_Directions for this task_
Transcription should be exact. Include all entries.

_Supplied records_
====================
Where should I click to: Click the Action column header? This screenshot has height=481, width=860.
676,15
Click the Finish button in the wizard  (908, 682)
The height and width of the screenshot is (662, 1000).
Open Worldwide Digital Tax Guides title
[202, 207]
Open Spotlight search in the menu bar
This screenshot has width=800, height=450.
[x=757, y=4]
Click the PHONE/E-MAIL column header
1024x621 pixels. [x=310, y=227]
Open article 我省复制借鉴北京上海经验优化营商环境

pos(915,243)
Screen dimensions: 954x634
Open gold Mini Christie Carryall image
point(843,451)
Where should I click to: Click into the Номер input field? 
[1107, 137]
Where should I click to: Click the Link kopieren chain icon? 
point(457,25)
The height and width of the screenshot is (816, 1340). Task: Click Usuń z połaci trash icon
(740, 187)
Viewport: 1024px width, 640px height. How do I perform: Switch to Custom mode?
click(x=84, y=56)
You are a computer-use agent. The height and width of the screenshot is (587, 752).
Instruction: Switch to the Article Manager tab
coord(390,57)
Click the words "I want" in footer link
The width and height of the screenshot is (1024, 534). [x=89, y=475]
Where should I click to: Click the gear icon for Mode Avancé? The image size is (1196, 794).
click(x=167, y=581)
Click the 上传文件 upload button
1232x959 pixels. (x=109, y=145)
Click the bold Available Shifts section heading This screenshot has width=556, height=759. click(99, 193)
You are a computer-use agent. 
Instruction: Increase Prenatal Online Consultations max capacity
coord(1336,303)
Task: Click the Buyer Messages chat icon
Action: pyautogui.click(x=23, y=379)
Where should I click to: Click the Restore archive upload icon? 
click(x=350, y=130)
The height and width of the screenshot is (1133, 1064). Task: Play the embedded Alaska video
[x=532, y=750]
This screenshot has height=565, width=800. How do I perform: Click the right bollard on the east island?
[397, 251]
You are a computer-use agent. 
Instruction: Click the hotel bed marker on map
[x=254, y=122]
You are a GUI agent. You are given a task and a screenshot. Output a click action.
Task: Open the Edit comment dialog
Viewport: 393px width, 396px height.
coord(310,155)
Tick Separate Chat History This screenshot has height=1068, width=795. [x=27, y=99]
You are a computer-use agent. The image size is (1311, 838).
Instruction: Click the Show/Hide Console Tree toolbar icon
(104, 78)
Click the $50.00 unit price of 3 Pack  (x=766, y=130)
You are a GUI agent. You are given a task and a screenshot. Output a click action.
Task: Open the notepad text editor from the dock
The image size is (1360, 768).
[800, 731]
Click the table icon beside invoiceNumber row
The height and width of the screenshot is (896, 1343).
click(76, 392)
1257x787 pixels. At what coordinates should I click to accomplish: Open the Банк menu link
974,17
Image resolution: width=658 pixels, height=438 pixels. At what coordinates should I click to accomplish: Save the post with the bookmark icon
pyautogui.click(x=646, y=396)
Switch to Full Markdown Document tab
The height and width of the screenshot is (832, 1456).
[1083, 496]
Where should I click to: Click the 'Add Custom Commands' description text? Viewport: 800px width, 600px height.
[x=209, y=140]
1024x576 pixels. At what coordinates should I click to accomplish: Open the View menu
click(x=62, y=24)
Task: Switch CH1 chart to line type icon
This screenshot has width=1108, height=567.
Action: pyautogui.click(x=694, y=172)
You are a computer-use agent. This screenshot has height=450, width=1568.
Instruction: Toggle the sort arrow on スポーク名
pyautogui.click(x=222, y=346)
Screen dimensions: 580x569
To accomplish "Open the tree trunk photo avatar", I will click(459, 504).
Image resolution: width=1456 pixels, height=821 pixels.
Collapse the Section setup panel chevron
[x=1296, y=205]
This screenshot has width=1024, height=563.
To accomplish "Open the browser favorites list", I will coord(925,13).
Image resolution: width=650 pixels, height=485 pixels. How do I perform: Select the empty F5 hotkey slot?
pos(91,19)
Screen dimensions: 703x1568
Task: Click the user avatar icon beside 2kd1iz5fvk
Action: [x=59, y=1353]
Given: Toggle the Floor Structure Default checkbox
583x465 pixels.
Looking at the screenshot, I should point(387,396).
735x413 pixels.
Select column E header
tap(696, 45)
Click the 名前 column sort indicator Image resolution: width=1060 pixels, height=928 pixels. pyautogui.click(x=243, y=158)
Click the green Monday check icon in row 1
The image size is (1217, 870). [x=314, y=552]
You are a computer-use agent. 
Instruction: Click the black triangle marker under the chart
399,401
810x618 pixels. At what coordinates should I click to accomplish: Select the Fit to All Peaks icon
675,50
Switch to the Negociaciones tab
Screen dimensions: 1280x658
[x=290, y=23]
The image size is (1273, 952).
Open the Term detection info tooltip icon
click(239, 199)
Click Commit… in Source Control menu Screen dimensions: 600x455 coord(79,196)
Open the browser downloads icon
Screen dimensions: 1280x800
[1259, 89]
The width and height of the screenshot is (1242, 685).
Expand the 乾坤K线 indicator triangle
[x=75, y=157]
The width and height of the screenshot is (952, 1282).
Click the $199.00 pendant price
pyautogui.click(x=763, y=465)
====================
_Exercise result_
Where should I click to: Click the Action column header? This screenshot has height=481, width=860.
676,15
Click the Finish button in the wizard  (908, 682)
The height and width of the screenshot is (662, 1000).
Open Worldwide Digital Tax Guides title
[202, 207]
Open Spotlight search in the menu bar
This screenshot has width=800, height=450.
[x=757, y=4]
Click the PHONE/E-MAIL column header
1024x621 pixels. [x=310, y=227]
Open article 我省复制借鉴北京上海经验优化营商环境

pos(915,243)
Screen dimensions: 954x634
Open gold Mini Christie Carryall image
point(843,451)
Where should I click to: Click into the Номер input field? 
[1107, 137]
Where should I click to: Click the Link kopieren chain icon? 
point(457,25)
The height and width of the screenshot is (816, 1340). Task: Click Usuń z połaci trash icon
(740, 187)
Viewport: 1024px width, 640px height. How do I perform: Switch to Custom mode?
click(x=84, y=56)
You are a computer-use agent. The height and width of the screenshot is (587, 752).
Instruction: Switch to the Article Manager tab
coord(390,57)
Click the words "I want" in footer link
The width and height of the screenshot is (1024, 534). [x=89, y=475]
Where should I click to: Click the gear icon for Mode Avancé? The image size is (1196, 794).
click(x=167, y=581)
Click the 上传文件 upload button
1232x959 pixels. (x=109, y=145)
Click the bold Available Shifts section heading This screenshot has width=556, height=759. click(99, 193)
You are a computer-use agent. 
Instruction: Increase Prenatal Online Consultations max capacity
coord(1336,303)
Task: Click the Buyer Messages chat icon
Action: pyautogui.click(x=23, y=379)
Where should I click to: Click the Restore archive upload icon? 
click(x=350, y=130)
The height and width of the screenshot is (1133, 1064). Task: Play the embedded Alaska video
[x=532, y=750]
This screenshot has height=565, width=800. How do I perform: Click the right bollard on the east island?
[397, 251]
You are a computer-use agent. 
Instruction: Click the hotel bed marker on map
[x=254, y=122]
You are a GUI agent. You are given a task and a screenshot. Output a click action.
Task: Open the Edit comment dialog
Viewport: 393px width, 396px height.
coord(310,155)
Tick Separate Chat History This screenshot has height=1068, width=795. [x=27, y=99]
You are a computer-use agent. The image size is (1311, 838).
Instruction: Click the Show/Hide Console Tree toolbar icon
(104, 78)
Click the $50.00 unit price of 3 Pack  (x=766, y=130)
You are a GUI agent. You are given a task and a screenshot. Output a click action.
Task: Open the notepad text editor from the dock
The image size is (1360, 768).
[800, 731]
Click the table icon beside invoiceNumber row
The height and width of the screenshot is (896, 1343).
click(76, 392)
1257x787 pixels. At what coordinates should I click to accomplish: Open the Банк menu link
974,17
Image resolution: width=658 pixels, height=438 pixels. At what coordinates should I click to accomplish: Save the post with the bookmark icon
pyautogui.click(x=646, y=396)
Switch to Full Markdown Document tab
The height and width of the screenshot is (832, 1456).
[1083, 496]
Where should I click to: Click the 'Add Custom Commands' description text? Viewport: 800px width, 600px height.
[x=209, y=140]
1024x576 pixels. At what coordinates should I click to accomplish: Open the View menu
click(x=62, y=24)
Task: Switch CH1 chart to line type icon
This screenshot has width=1108, height=567.
Action: pyautogui.click(x=694, y=172)
You are a computer-use agent. This screenshot has height=450, width=1568.
Instruction: Toggle the sort arrow on スポーク名
pyautogui.click(x=222, y=346)
Screen dimensions: 580x569
To accomplish "Open the tree trunk photo avatar", I will click(459, 504).
Image resolution: width=1456 pixels, height=821 pixels.
Collapse the Section setup panel chevron
[x=1296, y=205]
This screenshot has width=1024, height=563.
To accomplish "Open the browser favorites list", I will coord(925,13).
Image resolution: width=650 pixels, height=485 pixels. How do I perform: Select the empty F5 hotkey slot?
pos(91,19)
Screen dimensions: 703x1568
Task: Click the user avatar icon beside 2kd1iz5fvk
Action: [x=59, y=1353]
Given: Toggle the Floor Structure Default checkbox
583x465 pixels.
Looking at the screenshot, I should point(387,396).
735x413 pixels.
Select column E header
tap(696, 45)
Click the 名前 column sort indicator Image resolution: width=1060 pixels, height=928 pixels. pyautogui.click(x=243, y=158)
Click the green Monday check icon in row 1
The image size is (1217, 870). [x=314, y=552]
You are a computer-use agent. 
Instruction: Click the black triangle marker under the chart
399,401
810x618 pixels. At what coordinates should I click to accomplish: Select the Fit to All Peaks icon
675,50
Switch to the Negociaciones tab
Screen dimensions: 1280x658
[x=290, y=23]
The image size is (1273, 952).
Open the Term detection info tooltip icon
click(239, 199)
Click Commit… in Source Control menu Screen dimensions: 600x455 coord(79,196)
Open the browser downloads icon
Screen dimensions: 1280x800
[1259, 89]
The width and height of the screenshot is (1242, 685).
Expand the 乾坤K线 indicator triangle
[x=75, y=157]
The width and height of the screenshot is (952, 1282).
Click the $199.00 pendant price
pyautogui.click(x=763, y=465)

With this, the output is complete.